Police horse Tommy grazed for ‘not perfect’ at his job

Tommy Tankersley, now for sale 'no fault of his own'

Tommy Tankersley, now for sale ‘no fault of his own’

After four years of performing traffic duties and helping officers keep the people of South Yorkshire safe, Tommy may have guessed that the police horse promotion would line up for the equine equivalent.

But instead, the seven-year-old Irish castrated is thrown into the grass for not being “perfect” in his duties.

The sad end of his police career came after South Yorkshire Police decided he might be better suited to a civilian life.

The Agency is now looking for a new owner to offer Tommy Tankersley a home away from the stress of frontline law enforcement duties.

On his appeal, the police department said: “Tommy is for sale through no fault of his own, but he is not perfect as a police horse so we need to find him a new home.”

Tommy has become a familiar sight on the streets of South Yorkshire over the past few years.

Tommy has become a familiar sight on the streets of South Yorkshire over the past few years.

Officially known as Police Horse Tankersley, Tommy has become a familiar sight on the streets of South Yorkshire over the past few years, and was seen patrolling downtown Barnsley last year and at the Rugby League World Cup match in Sheffield last year.

Mounted Sergeant Collette Pitcher described her as “a beautiful, gentle horse with impeccable manners on the ground and on horseback”, “who patrols regularly and is safe in traffic”.

Tommy had surgery for the lockdown, which may have made him less suited to the rigors of regular patrols on paved surfaces.

The knee joint has a locking mechanism designed to allow the horse to sleep standing up and is not intended to be locked while the horse is walking or exercising.

The Horse Trust, which helps care for retired police horses, said physical and emotional problems with a horse can occur after several years in service.

Tommy has been described as a 'beautiful'

Tommy has been described as a ‘beautiful’

“They have to be brave and strong and sometimes it seems that the horse is no longer the right fit for the job,” said Jeanette Allen, CEO of the Horse Trust.

16-hand PH Tankersley has been described as needing “advanced training” when it comes to jumping technique.

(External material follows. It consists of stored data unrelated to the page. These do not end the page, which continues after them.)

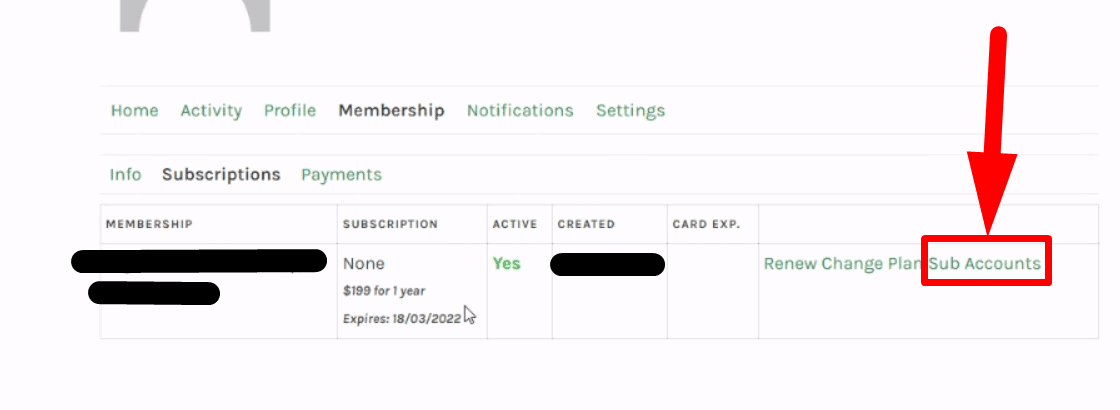The image size is (1120, 410).
Task: Click the Expires 18/03/2022 text
Action: 403,319
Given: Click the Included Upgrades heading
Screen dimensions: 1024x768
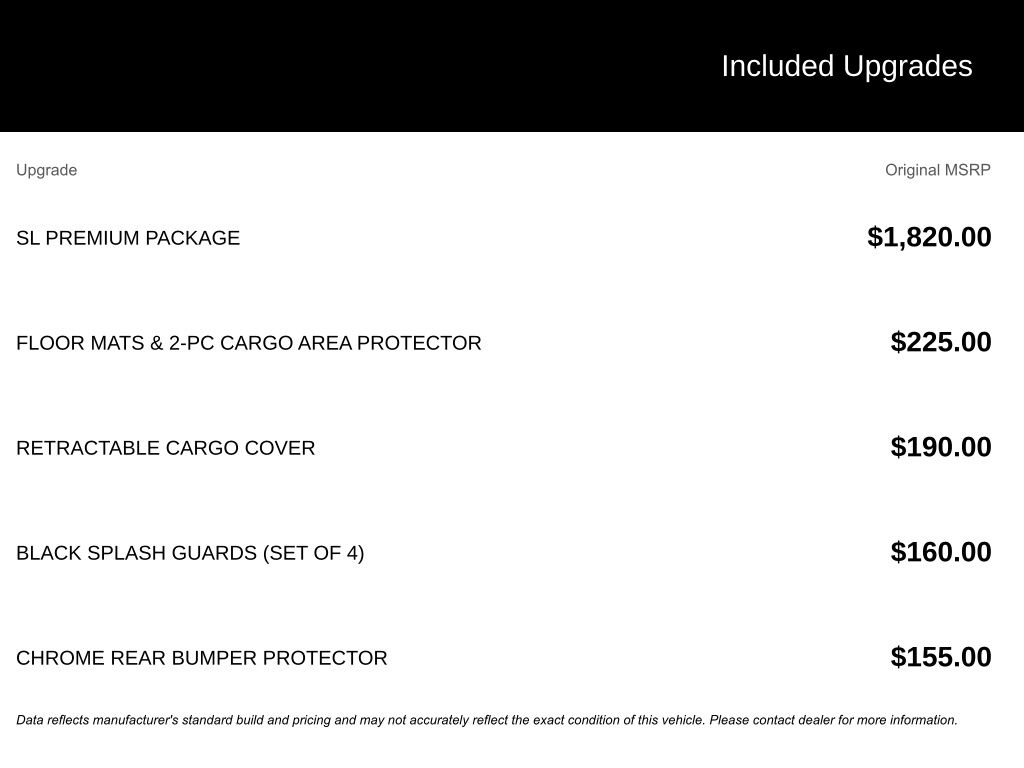Looking at the screenshot, I should (x=846, y=67).
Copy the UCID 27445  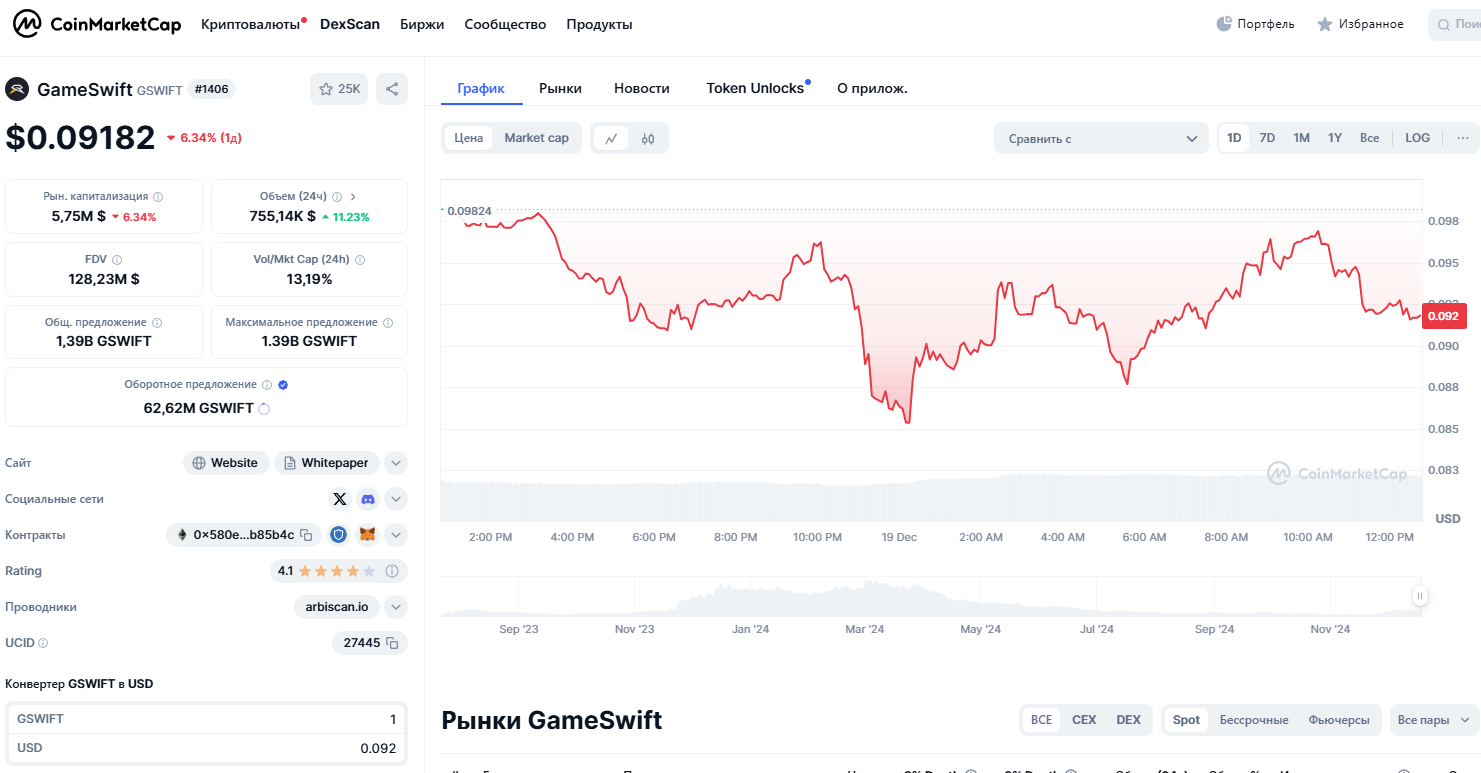(x=392, y=643)
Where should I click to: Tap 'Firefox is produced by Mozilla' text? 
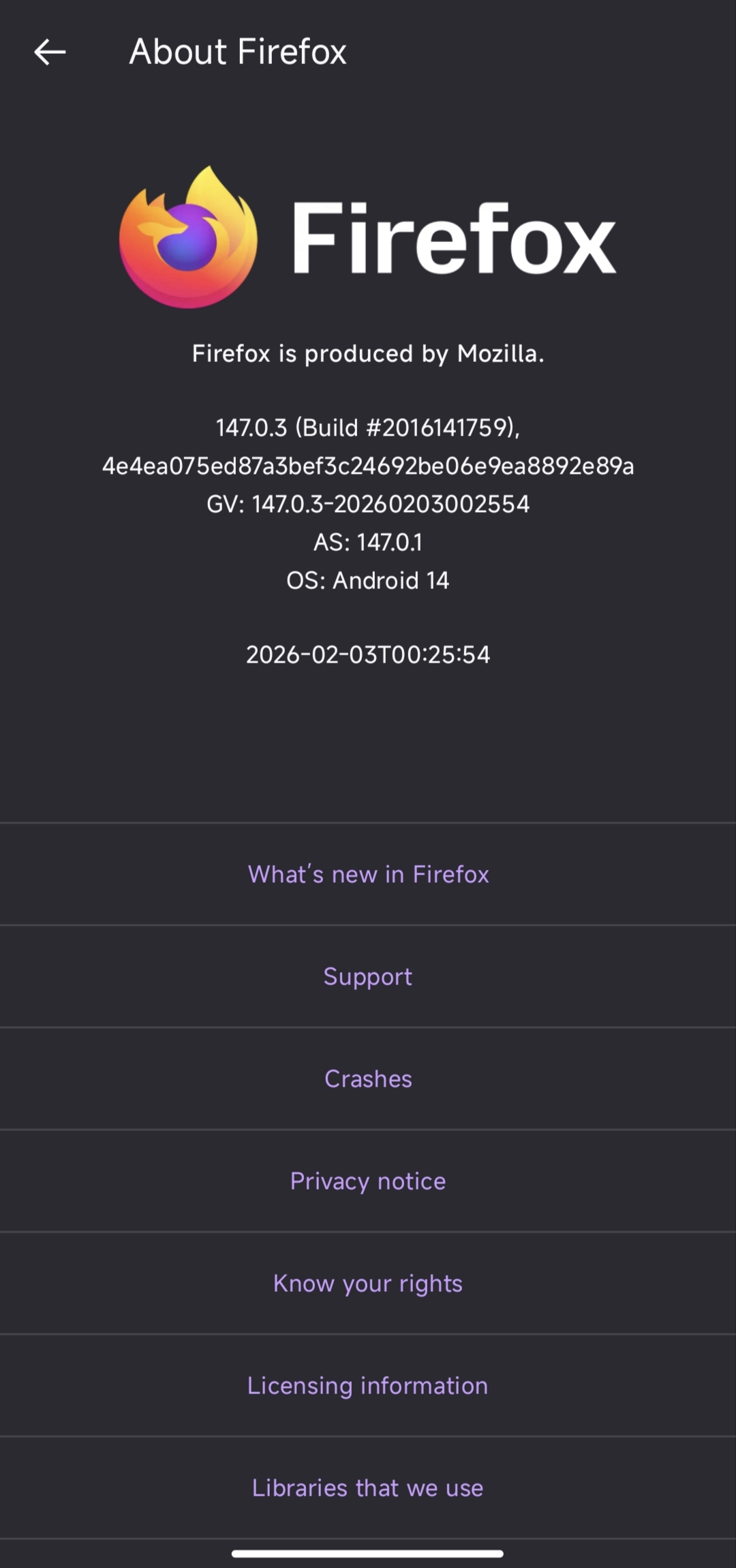click(x=368, y=354)
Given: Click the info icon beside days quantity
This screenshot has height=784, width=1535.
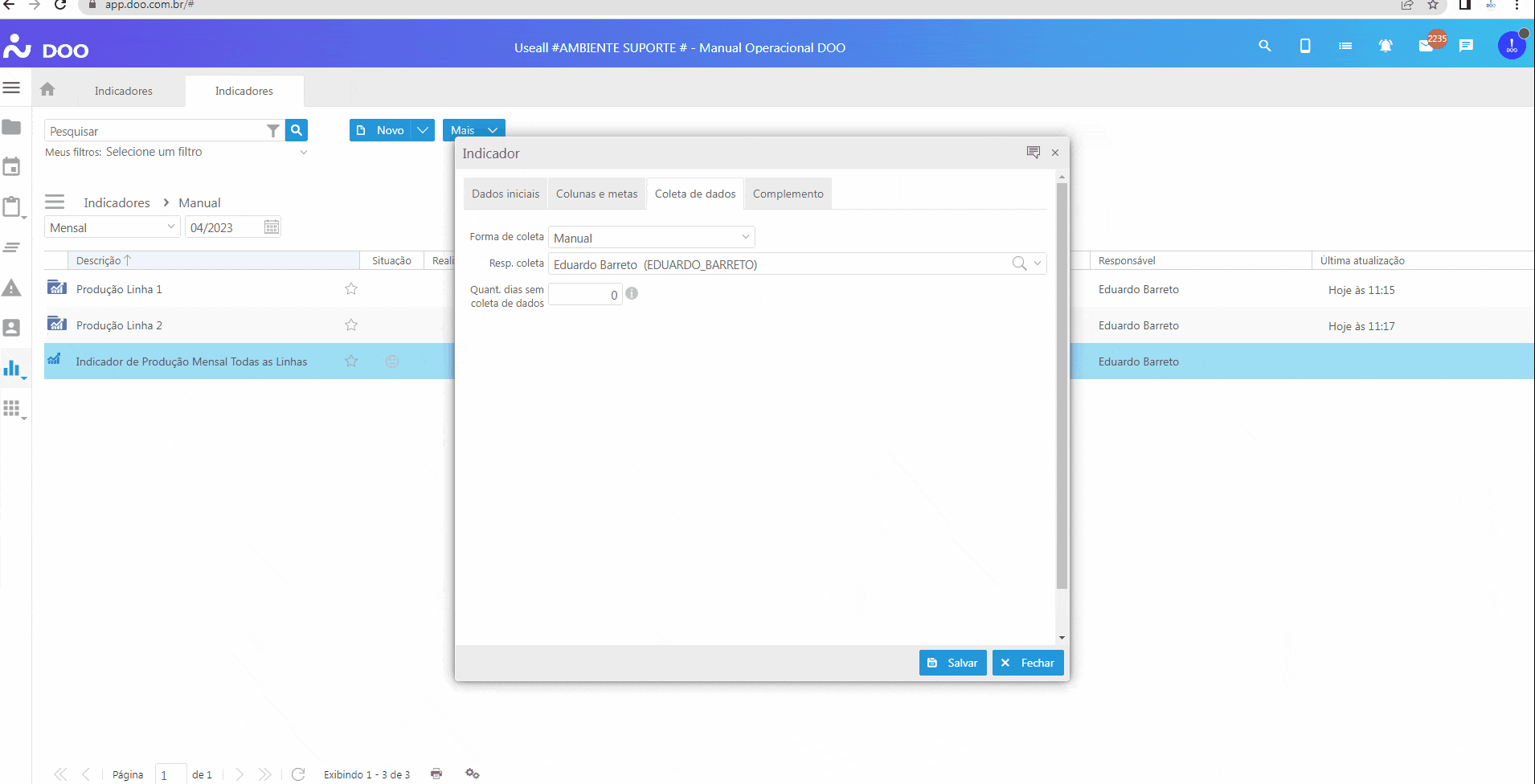Looking at the screenshot, I should coord(632,294).
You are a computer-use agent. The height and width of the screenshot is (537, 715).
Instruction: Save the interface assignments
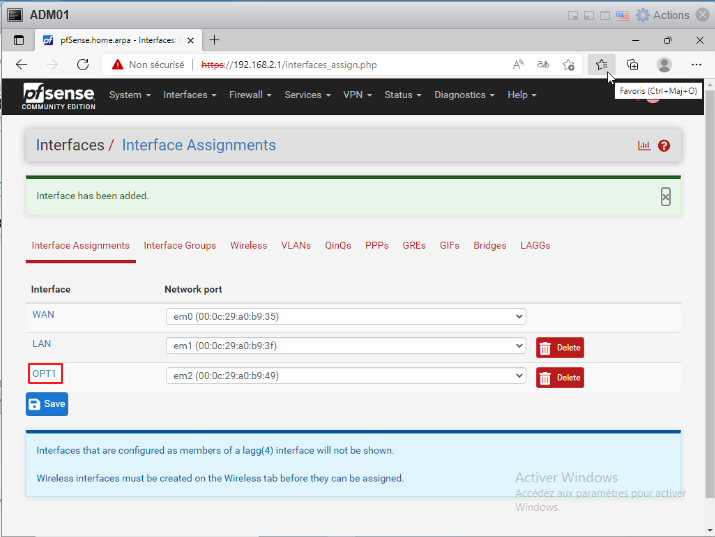click(47, 404)
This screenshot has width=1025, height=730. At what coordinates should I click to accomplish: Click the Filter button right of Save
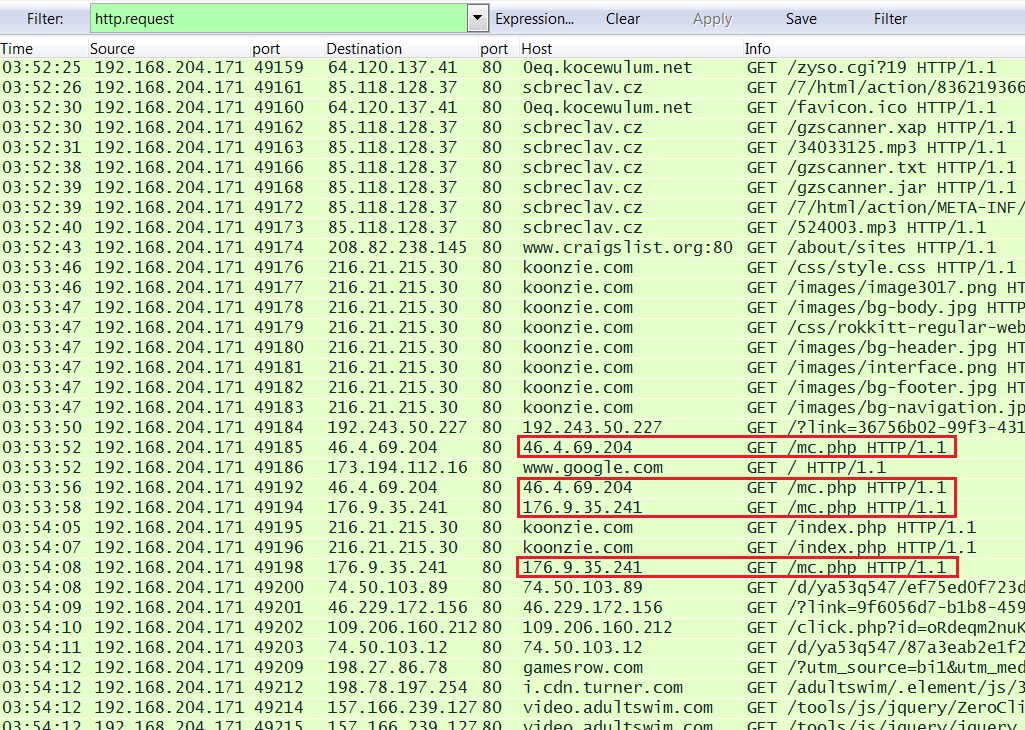(890, 18)
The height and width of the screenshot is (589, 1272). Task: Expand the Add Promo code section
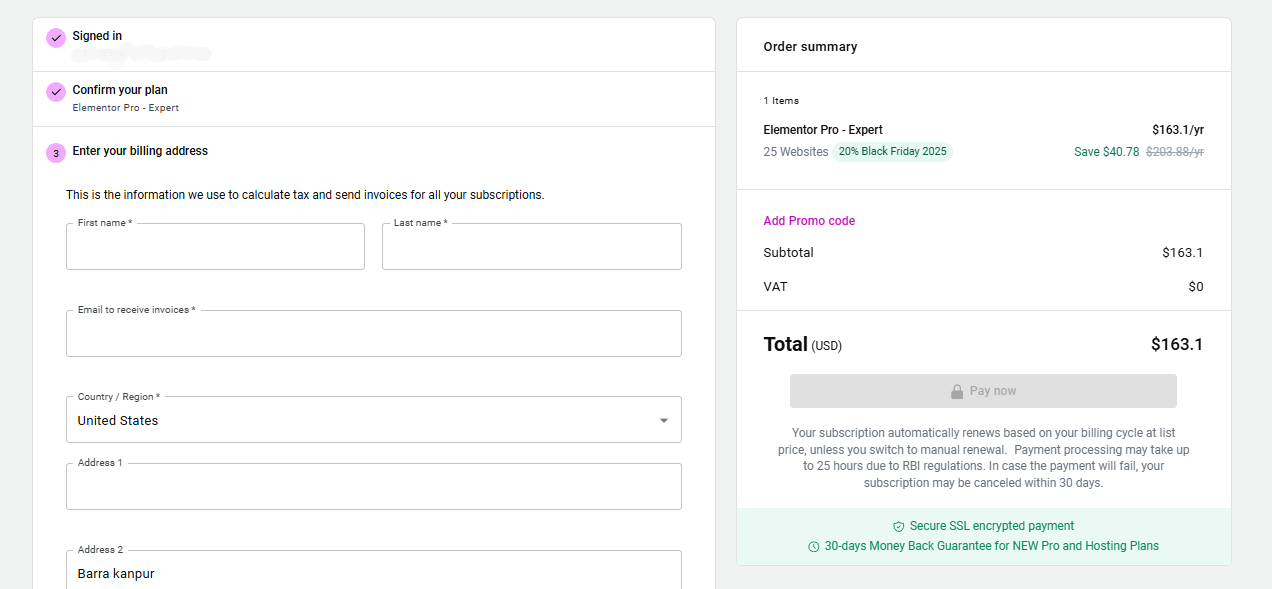pos(809,220)
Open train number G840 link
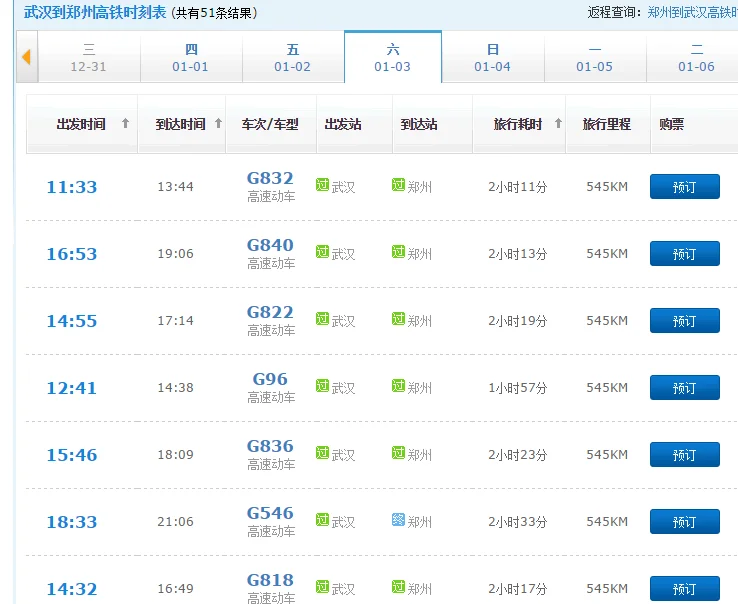738x604 pixels. (x=270, y=245)
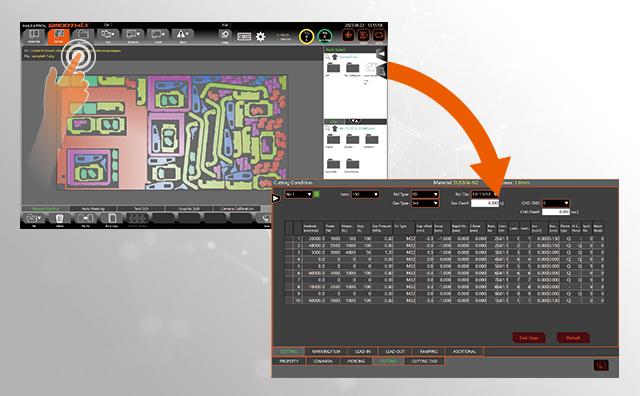The width and height of the screenshot is (640, 396).
Task: Click the Setup icon in top bar
Action: [225, 36]
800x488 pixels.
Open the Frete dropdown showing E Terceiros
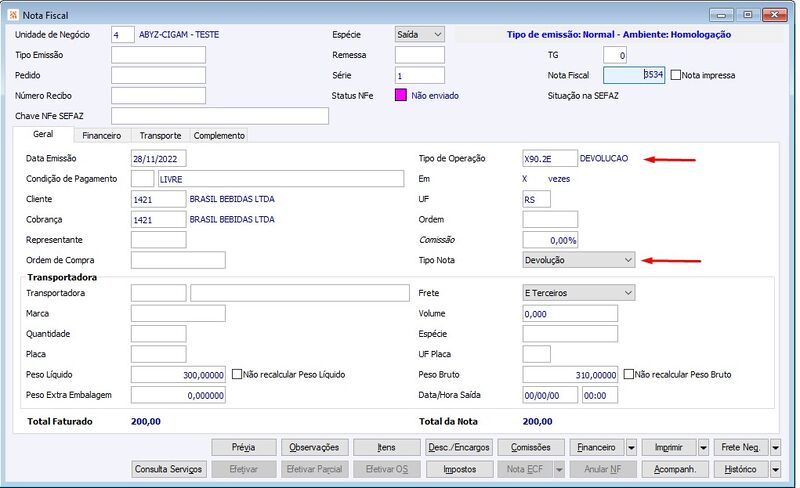click(x=579, y=293)
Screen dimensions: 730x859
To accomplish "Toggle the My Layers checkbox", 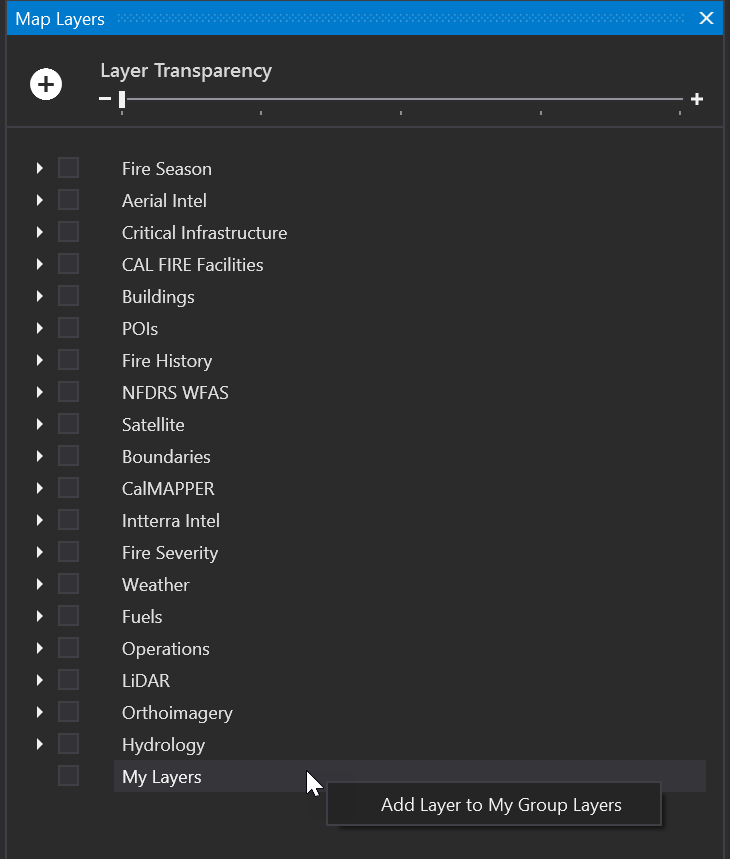I will (68, 776).
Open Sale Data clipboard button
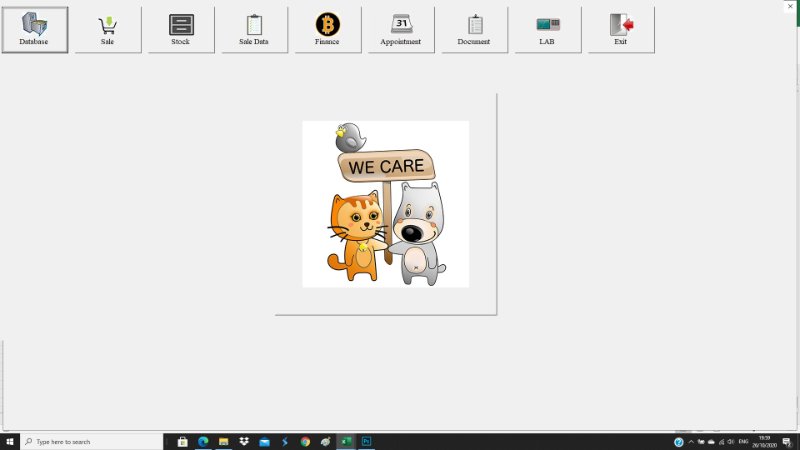This screenshot has height=450, width=800. 254,30
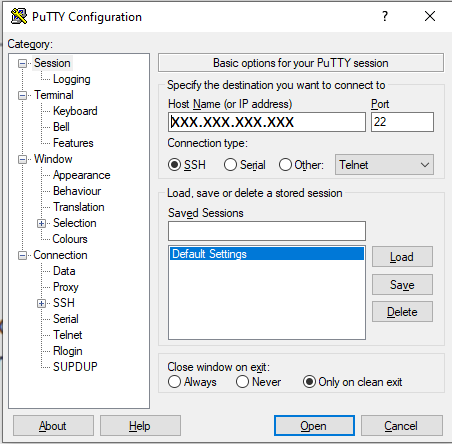Go to the Colours settings category

(70, 239)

She was recently photographed in her barn with PC Michelle Hudson after she completed her mounted police trainers course and gained a local following on social media like her colleagues and fans described her as “beautiful”.

Just last month, the Force lost one of their old horses, Billy, after suffering complications from an attack of colic and having to put him to sleep.

Mounted officers say their horses, which take more than six months to train, can help them connect with the public even in tense situations.

After visiting the force’s Ring Farm Stables in Barnsley, South Yorkshire Police and Crime Commissioner Alan Billings said: “Aside from their very effective role in things like crowd control, they are also really good at dealing with the public.

“Officers have been telling me that people are much more likely to come and talk to them while on horseback. That way they gather a lot of useful intelligence.”